- THE PROBLEM
Print the stretch of rows from the line containing "This screenshot has height=770, width=1568." through the end of the rows, both ends included, with each line exactly as it appears. Leave the pictures out of your answer.

- PROVIDED MATERIAL

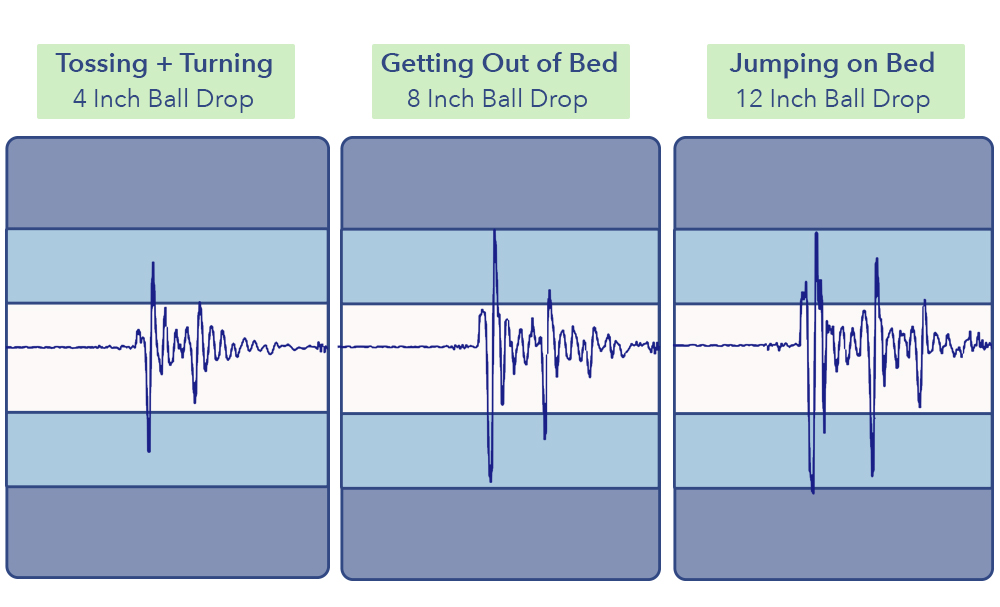The width and height of the screenshot is (1000, 607).
Task: Click the Tossing + Turning label
Action: point(165,63)
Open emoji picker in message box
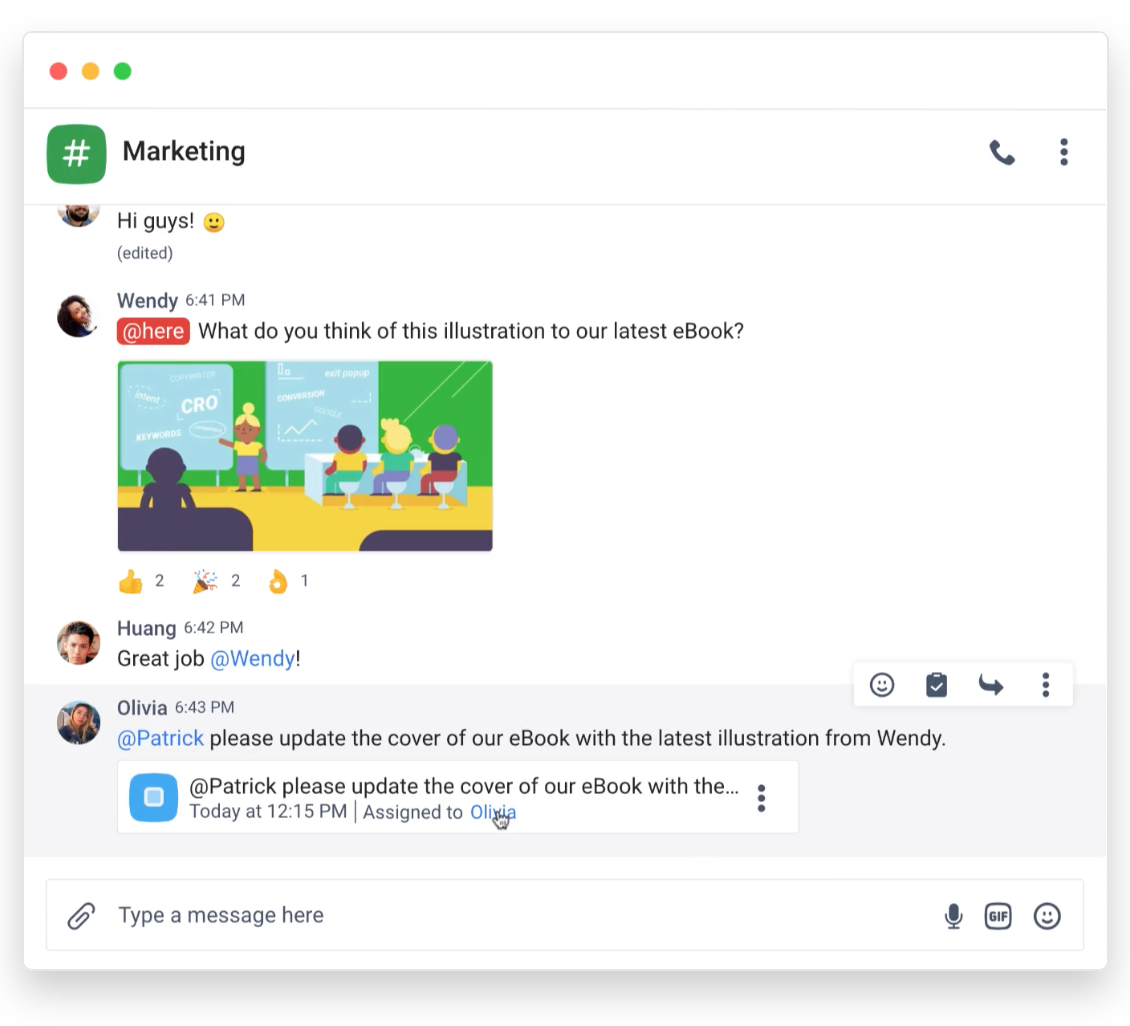This screenshot has height=1026, width=1130. tap(1047, 916)
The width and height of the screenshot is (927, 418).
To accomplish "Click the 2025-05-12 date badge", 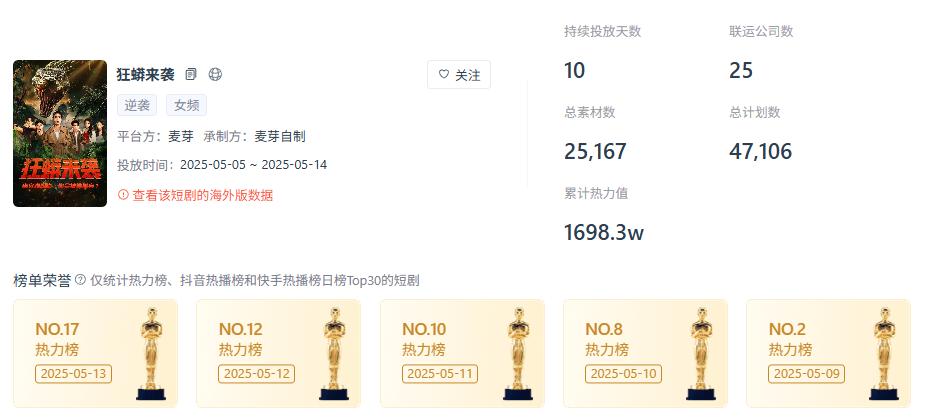I will [257, 374].
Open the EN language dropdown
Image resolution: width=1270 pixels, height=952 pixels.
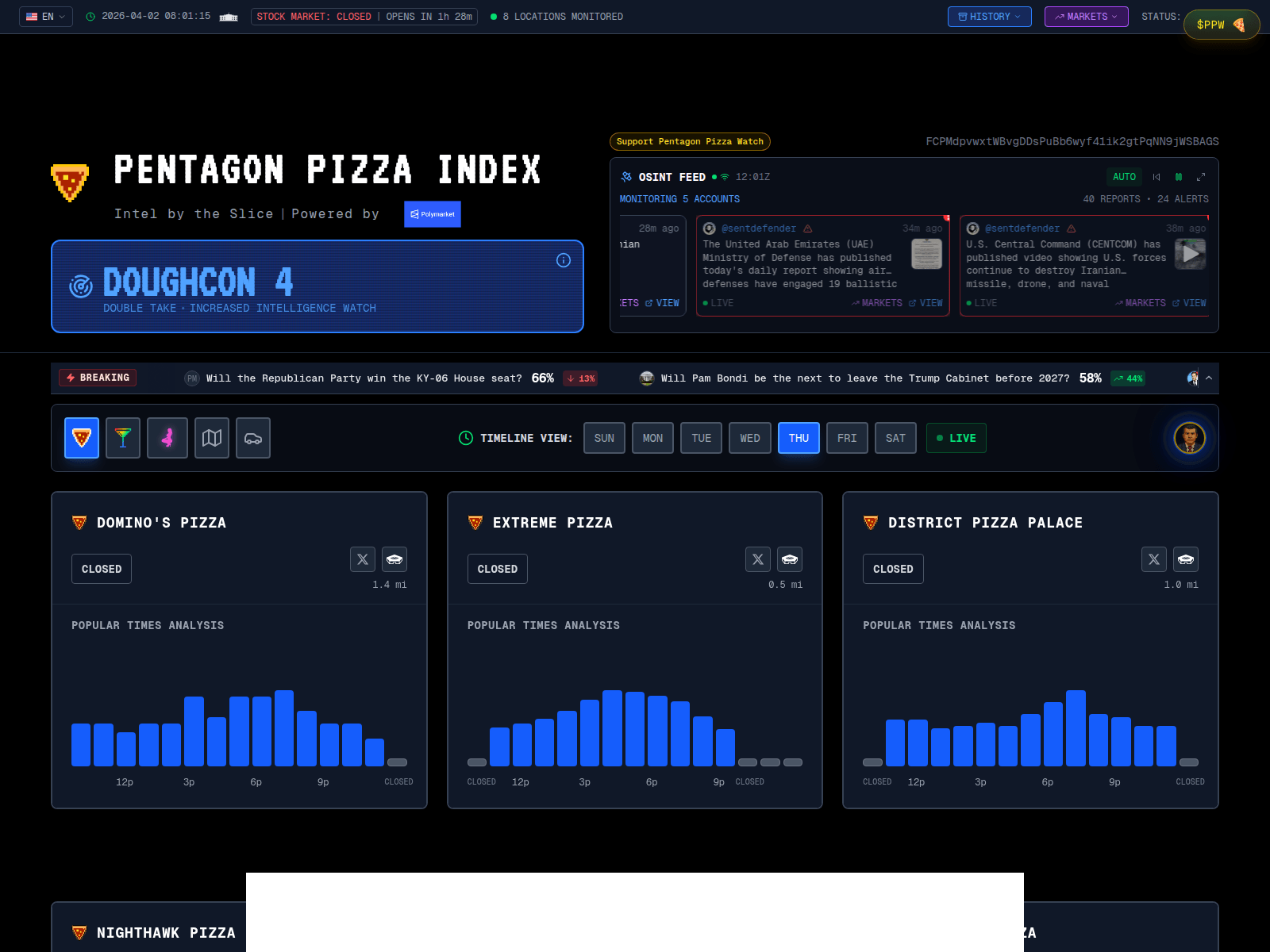(46, 17)
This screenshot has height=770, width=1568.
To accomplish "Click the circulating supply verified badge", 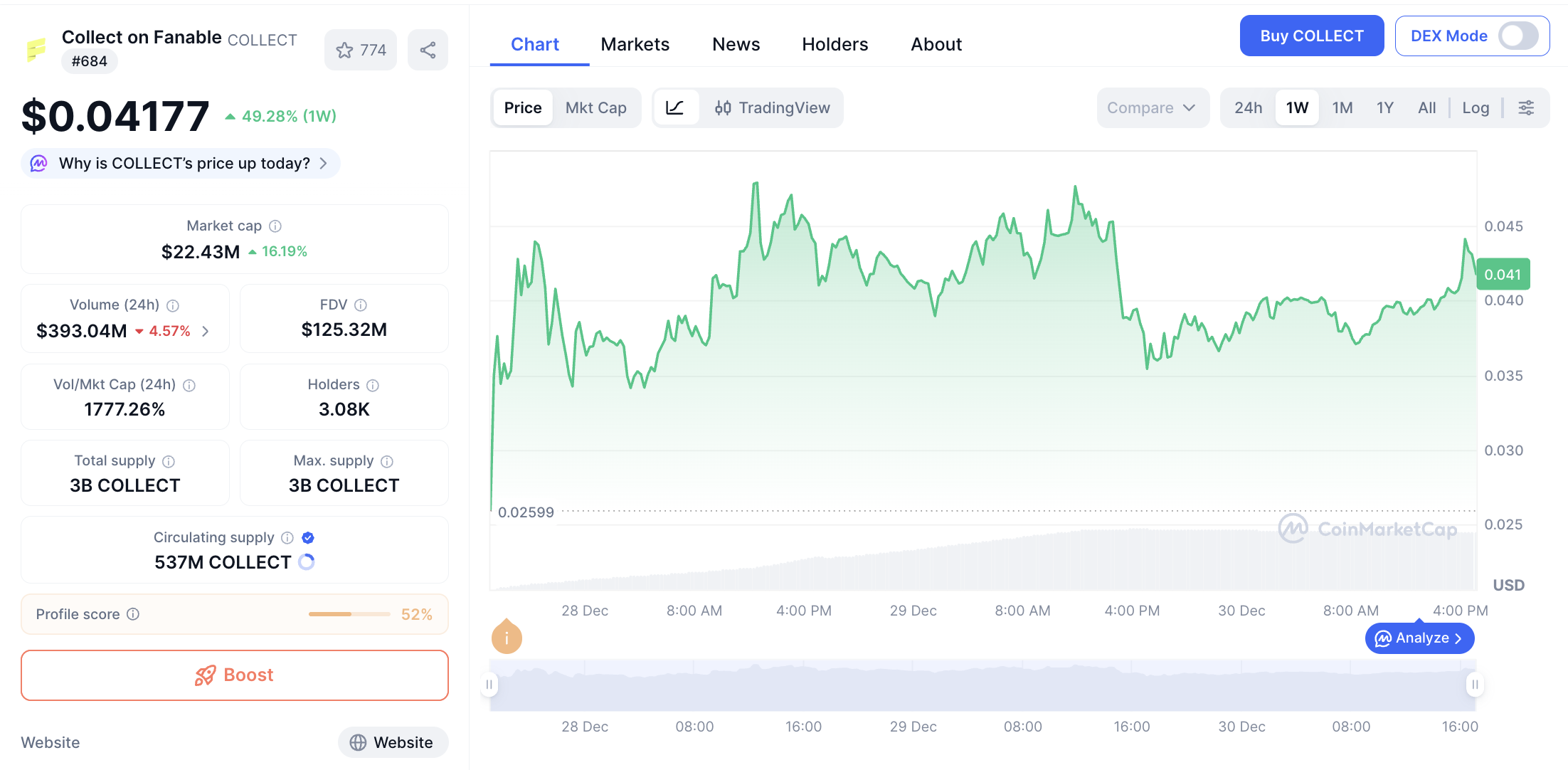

- RIGHT ANSWER
This screenshot has height=770, width=1568.
To accomplish "Click the circulating supply verified badge", 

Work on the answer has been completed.